The region in the first quadrant bounded by the 𝑦-axis and the curve 𝑥 = 2𝑦2 − 𝑦3 (graph please) is revolved about the 𝑥-axis. Find the volume?
x = y^2(2-y)
So the region in the 1st quadrant is a hump from (0,0) to (0,2)
To revolve that around the x-axis it is best to use shells of radius y, thickness dy and height x. So, the total volume is
∫[0,2] 2πy(2y^2-y^3) dy = 16π/5
To find the volume of the region in the first quadrant bounded by the 𝑦-axis and the curve 𝑥 = 2𝑦^2 − 𝑦^3 when revolved about the 𝑥-axis, we can use the method of cylindrical shells.
Cylindrical shells method uses infinitesimally thin cylindrical shells to approximate the volume. The volume of each shell can be calculated using the formula:
Volume of a shell = 2π(radius)(height)(thickness)
Let's break down the steps to find the volume using this method:
1. Determine the bounds of integration:
Since the region is bounded by the 𝑦-axis and the curve 𝑥 = 2𝑦^2 − 𝑦^3, we need to find the values of 𝑦 where the curve intersects the 𝑦-axis. To do this, we set 𝑥 equal to zero:
0 = 2𝑦^2 − 𝑦^3
Factoring out 𝑦^2, we get:
0 = 𝑦^2(2 − 𝑦)
So, 𝑦 = 0 or 𝑦 = 2. We will integrate from 𝑦 = 0 to 𝑦 = 2.
2. Set up the integral:
The volume of each cylindrical shell is given by:
dV = 2π(radius)(height)(thickness)
The radius of each shell is the distance from the 𝑦-axis to the curve at a particular 𝑦-value, which is simply 𝑥. So, the radius, 𝑟, is equal to 𝑦.
The height of each shell is the difference between the curve at 𝑦 and the 𝑦-axis. So, the height, ℎ, is equal to 𝑥 (which is 𝑥 = 2𝑦^2 − 𝑦^3).
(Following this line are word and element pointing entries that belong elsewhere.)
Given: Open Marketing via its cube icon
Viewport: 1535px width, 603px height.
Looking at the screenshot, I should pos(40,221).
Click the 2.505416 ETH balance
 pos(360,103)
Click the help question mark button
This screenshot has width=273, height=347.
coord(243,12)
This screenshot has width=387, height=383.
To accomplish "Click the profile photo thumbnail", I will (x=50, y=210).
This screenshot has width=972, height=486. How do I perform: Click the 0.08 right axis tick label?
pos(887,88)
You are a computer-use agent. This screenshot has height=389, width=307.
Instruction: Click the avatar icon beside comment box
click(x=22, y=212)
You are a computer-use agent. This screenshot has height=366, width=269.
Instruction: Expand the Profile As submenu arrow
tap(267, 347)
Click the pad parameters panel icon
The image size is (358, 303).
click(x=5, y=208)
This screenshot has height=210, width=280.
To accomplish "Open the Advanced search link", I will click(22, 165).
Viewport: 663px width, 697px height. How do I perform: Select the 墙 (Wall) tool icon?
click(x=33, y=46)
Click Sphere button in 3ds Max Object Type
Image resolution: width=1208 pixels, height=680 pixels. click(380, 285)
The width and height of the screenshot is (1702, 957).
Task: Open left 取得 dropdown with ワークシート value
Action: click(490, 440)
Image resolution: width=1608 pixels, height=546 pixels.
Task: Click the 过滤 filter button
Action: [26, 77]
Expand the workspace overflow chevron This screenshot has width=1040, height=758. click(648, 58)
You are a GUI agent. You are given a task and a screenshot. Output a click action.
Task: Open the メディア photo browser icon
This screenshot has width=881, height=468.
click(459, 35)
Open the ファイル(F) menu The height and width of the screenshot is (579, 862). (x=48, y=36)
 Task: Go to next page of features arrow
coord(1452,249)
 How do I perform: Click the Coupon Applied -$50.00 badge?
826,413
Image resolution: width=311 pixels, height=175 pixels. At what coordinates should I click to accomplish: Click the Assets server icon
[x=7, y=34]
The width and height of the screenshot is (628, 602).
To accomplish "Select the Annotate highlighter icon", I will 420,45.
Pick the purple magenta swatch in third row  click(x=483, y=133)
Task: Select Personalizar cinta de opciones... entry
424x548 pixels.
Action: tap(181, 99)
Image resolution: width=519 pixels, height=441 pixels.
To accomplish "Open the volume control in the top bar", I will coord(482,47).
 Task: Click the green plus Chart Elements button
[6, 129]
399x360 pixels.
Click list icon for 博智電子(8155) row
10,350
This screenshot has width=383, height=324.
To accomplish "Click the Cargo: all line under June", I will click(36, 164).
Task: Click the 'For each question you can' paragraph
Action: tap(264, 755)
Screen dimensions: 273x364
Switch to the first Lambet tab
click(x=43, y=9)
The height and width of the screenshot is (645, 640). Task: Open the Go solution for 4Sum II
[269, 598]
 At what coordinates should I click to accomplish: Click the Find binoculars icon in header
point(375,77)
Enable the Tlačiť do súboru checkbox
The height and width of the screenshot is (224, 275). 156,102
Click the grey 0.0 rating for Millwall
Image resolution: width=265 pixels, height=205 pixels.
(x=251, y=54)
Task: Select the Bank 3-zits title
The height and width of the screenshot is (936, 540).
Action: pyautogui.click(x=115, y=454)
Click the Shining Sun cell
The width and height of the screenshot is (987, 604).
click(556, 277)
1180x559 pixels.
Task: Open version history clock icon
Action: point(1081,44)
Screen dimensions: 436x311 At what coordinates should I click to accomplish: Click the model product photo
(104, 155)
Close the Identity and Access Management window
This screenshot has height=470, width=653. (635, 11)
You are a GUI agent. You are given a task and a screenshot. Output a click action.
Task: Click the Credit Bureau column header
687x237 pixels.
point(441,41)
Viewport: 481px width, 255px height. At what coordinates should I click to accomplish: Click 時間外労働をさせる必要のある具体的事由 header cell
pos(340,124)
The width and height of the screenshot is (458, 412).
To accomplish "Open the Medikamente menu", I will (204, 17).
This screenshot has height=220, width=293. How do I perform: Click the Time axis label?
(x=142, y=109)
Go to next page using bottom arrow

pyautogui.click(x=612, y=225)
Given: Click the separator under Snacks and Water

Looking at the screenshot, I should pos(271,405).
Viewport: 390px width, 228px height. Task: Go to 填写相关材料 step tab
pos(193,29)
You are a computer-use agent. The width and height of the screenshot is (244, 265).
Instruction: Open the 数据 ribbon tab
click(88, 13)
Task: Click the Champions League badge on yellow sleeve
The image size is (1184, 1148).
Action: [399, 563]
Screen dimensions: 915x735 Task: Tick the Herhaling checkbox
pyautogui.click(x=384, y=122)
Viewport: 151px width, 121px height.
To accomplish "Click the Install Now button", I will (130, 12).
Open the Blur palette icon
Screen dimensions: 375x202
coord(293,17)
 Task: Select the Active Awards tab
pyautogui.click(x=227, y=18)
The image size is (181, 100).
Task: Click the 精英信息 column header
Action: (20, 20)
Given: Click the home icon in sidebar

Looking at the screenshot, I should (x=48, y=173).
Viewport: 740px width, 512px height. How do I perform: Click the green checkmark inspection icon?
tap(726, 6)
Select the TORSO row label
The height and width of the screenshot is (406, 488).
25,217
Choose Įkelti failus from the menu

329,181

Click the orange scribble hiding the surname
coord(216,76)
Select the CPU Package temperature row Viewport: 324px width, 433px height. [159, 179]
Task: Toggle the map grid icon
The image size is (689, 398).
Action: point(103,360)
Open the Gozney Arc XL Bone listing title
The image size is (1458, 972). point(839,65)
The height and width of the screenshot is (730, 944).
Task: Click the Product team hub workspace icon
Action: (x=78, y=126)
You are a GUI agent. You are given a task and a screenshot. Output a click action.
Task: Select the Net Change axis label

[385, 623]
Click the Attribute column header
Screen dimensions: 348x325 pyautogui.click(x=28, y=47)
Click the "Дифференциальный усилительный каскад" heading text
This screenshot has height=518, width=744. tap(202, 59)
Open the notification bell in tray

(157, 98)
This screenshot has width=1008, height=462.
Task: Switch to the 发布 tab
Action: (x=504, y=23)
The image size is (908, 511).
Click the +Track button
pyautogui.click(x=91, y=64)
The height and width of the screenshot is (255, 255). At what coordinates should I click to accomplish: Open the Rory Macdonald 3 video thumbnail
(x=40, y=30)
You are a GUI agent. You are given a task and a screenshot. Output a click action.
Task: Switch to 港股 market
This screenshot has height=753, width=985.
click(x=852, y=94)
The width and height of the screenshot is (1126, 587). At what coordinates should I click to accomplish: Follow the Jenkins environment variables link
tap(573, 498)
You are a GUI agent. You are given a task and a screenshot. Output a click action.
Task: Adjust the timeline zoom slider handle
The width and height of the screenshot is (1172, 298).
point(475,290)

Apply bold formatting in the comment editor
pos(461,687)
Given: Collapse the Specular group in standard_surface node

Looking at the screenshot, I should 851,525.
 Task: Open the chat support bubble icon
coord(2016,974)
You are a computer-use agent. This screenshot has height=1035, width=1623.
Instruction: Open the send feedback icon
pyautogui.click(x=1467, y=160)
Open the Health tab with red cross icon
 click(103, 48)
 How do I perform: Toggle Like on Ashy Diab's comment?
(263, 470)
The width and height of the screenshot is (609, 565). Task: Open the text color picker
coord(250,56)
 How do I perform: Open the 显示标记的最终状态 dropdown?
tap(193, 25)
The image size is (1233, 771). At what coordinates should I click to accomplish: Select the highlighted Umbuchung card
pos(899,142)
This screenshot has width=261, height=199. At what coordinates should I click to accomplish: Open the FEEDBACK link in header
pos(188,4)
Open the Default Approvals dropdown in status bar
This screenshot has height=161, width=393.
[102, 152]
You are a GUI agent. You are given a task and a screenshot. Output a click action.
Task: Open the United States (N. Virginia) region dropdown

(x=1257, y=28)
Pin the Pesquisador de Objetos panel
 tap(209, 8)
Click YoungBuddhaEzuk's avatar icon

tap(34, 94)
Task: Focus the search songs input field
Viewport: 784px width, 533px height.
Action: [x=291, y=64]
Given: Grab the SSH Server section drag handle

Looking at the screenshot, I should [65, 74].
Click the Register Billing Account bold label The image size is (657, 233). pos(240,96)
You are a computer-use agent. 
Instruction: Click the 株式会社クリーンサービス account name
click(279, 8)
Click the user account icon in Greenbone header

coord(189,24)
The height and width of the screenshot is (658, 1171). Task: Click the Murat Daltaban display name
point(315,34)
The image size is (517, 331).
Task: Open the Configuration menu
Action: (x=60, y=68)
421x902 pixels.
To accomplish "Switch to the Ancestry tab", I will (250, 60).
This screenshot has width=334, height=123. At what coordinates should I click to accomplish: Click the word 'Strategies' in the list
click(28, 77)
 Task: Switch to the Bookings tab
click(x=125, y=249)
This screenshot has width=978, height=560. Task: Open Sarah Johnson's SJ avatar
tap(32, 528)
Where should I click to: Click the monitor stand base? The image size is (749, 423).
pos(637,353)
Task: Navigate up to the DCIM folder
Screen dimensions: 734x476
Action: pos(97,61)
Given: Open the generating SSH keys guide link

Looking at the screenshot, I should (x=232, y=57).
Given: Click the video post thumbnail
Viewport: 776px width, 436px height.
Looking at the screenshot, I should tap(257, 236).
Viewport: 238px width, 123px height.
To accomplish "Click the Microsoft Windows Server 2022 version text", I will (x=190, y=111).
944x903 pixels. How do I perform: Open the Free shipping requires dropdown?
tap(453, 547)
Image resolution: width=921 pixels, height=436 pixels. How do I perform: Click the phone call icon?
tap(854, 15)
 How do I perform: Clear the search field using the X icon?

The thickness of each shell is an infinitesimally small change in 𝑦, denoted as Δ𝑦. We will later take the limit as Δ𝑦 approaches zero to find the exact volume.
The integral to find the volume becomes:
V = ∫[0 to 2] 2π(𝑦)(2𝑦^2 − 𝑦^3) d𝑦
3. Evaluate the integral:
We can now evaluate the integral to find the volume. Simplify the integrand and integrate with respect to 𝑦:
V = ∫[0 to 2] 4π(𝑦^3 − 𝑦^4) d𝑦
Integrating term by term, the volume formula becomes:
V = 4π(𝑦^4/4 − 𝑦^5/5) from 0 to 2
Substituting the upper and lower limits of integration:
V = 4π((2^4/4 − 2^5/5) − (0^4/4 − 0^5/5))
V = 4π((16/4 − 32/5) − (0))
V = 4π(4 − 32/5)
V = 4π(20/5 − 32/5)
V = 4π(-12/5)
V = -48π/5
Hence, the volume of the region in the first quadrant bounded by the 𝑦-axis and the curve 𝑥 = 2𝑦^2 − 𝑦^3, when revolved about the 𝑥-axis, is -48π/5 (negative since it is below the 𝑥-axis).